Satır Aralarını Okumak: Augustus’un Söylevi
Koç Üniversitesi VEKAM ve Anadolu Medeniyetleri iş birliği ile TED Üniversitesi öğretim üyelerinden Dr. Fahri Dikkaya küratörlüğünde hazırlanan, Satır Aralarını Okumak: Augustus’un Söylevi arkeoloji tarihi sergisi, Ankara’nın önemli simge yapılarından biri olan Augustus Tapınağı ve Res Gestae Divi Augusti yazıtının keşfinden itibaren tapınak ve yazıt üzerine yapılan araştırmalara yoğunlaşıyor. Sergi, bu anıtsal metnin Erken Modern Çağ’dan, yani 16. yüzyıldan 1960’lara kadar Batı dünyasında, Osmanlı ve Cumhuriyet dönemlerinde nasıl algılandığını; Avrupa entelektüel ve politik hayatında oynadığı rolü ve Res Gestae Divi Augusti’nin Avrupa kültürünün temel metinlerinden biri olma sürecini incelemeyi amaçlıyor. Res Gestae Divi Augusti, Roma İmparatorluğu’nun kurucusu Augustus’un (MÖ 63-MS 14) hayatını ve başarılarını kendi kaleminden anlatan anıtsal bir metin. Bu yazıt, İmparator Augustus’un politik, askeri ve sosyal başarılarını belgelemenin yanında, İmparatorluğun dört bir yanındaki halklara hitap etmek için Latince ve Antik Yunanca olarak yazılması ile, dünya tarihinin ilk politik propaganda metinlerinden birisi olmuş. Sergi, Anadolu Medeniyetleri Müzesi’nde 7 Mart – 6 Nisan 2025 tarihleri arasında ziyaret edilebilir.

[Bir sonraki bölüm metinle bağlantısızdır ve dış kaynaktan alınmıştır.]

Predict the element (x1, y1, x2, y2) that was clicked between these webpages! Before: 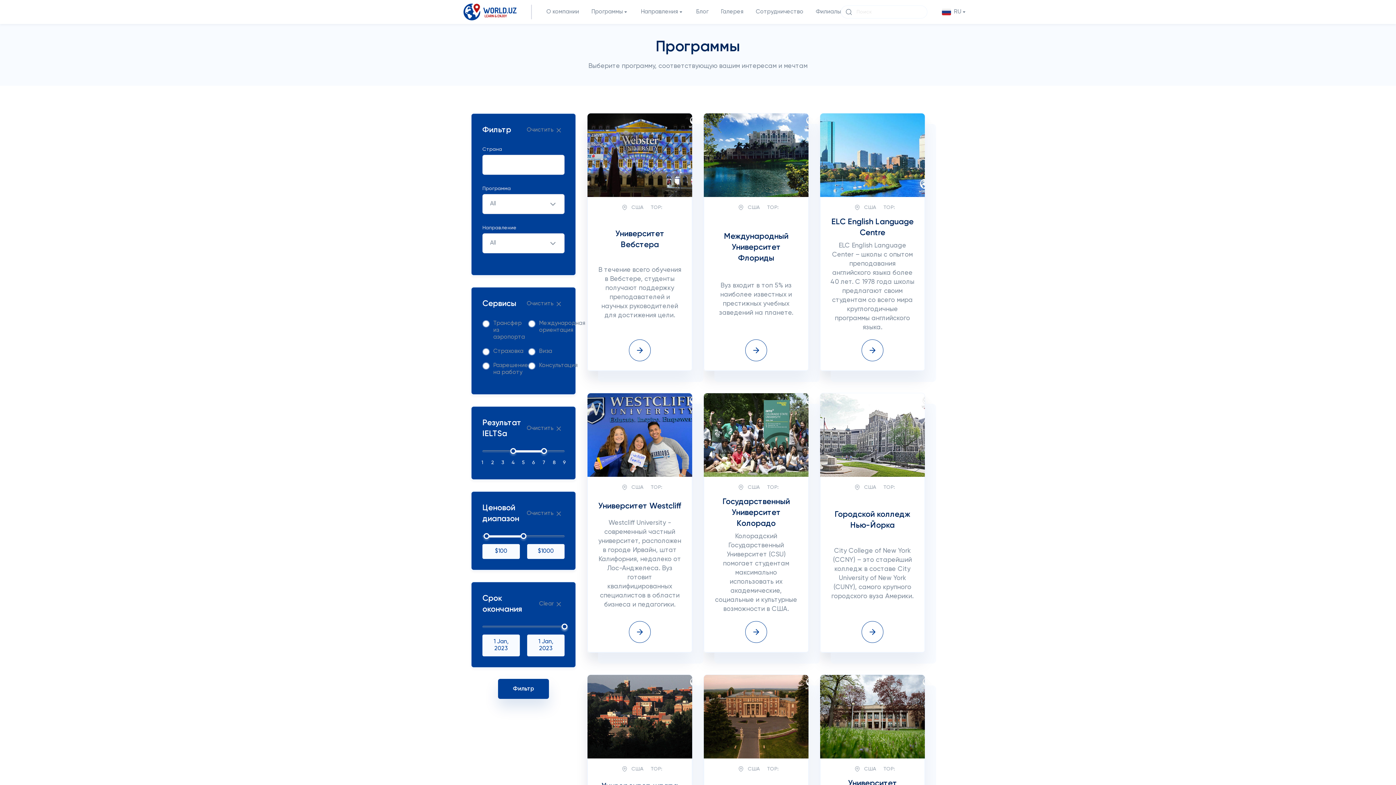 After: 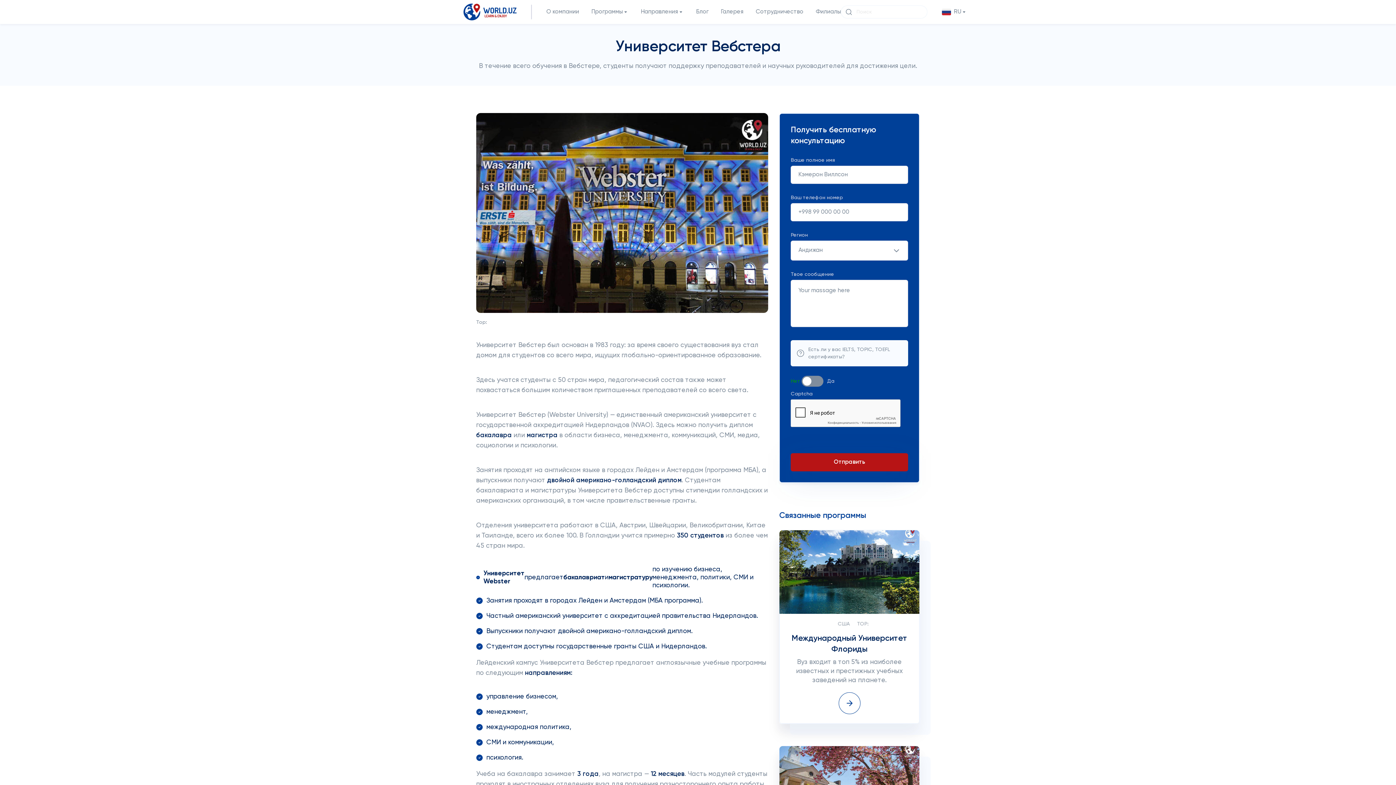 Action: label: США
TOP:
Университет Вебстера
В течение всего обучения в Вебстере, студенты получают поддержку преподавателей и научных руководителей для достижения цели. bbox: (587, 113, 692, 371)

8. Ulusal Mimari Koruma Proje ve Uygulamaları Sempozyumu
Mimarlar Odası, kültürel varlıklarının korunması ve geliştirilmesi konusundaki kararlı tutumundan yola çıkarak, bu kültür mirasını oluşturan yapı ve yapı gruplarının bilimsel ölçütler gözetilerek onarılması ve günlük yaşamımıza katılması süreçlerini değerlendirmek amacıyla 2010 yılından beri ulusal ölçekte Mimari Koruma Proje ve Uygulamaları Sempozyumunu düzenliyor. Bu etkinlikte kültür varlıklarının korunması ve kullanımına yönelik proje ve uygulama yapan mimarların deneyimlerini mimarlık camiası ile paylaşması ve toplantının bilimsel tartışma ve değerlendirmelere olanak sağlayacak bir zemin oluşturması öncelikli olarak bekleniyor. 8.Ulusal Mimari Koruma Proje ve Uygulamaları Sempozyumu, Prof. Dr. Cevat Erder’in anısına 23-24 Mayıs 2025 tarihinde gerçekleştirilecek. Sempozyum kapsamında, özgün işlevi devam eden ya da yeni işlevlendirme önerilmiş koruma projeleri ile arkeolojik alanlar için üretilmiş proje ve uygulamaların yanı sıra mevzuat değişiklikleri, ilke kararları, koruma kurulu kararları ve KUDEB uygulamaları tartışılacak. Bu bağlamda büyük koruma sorunları yaşayan kültürel değerlerimiz olarak cumhuriyet mirası, modern mimarlık mirası ve kırsal mimarlık mirasının korunmasına yönelik proje ve uygulamaların da katılımı bekleniyor.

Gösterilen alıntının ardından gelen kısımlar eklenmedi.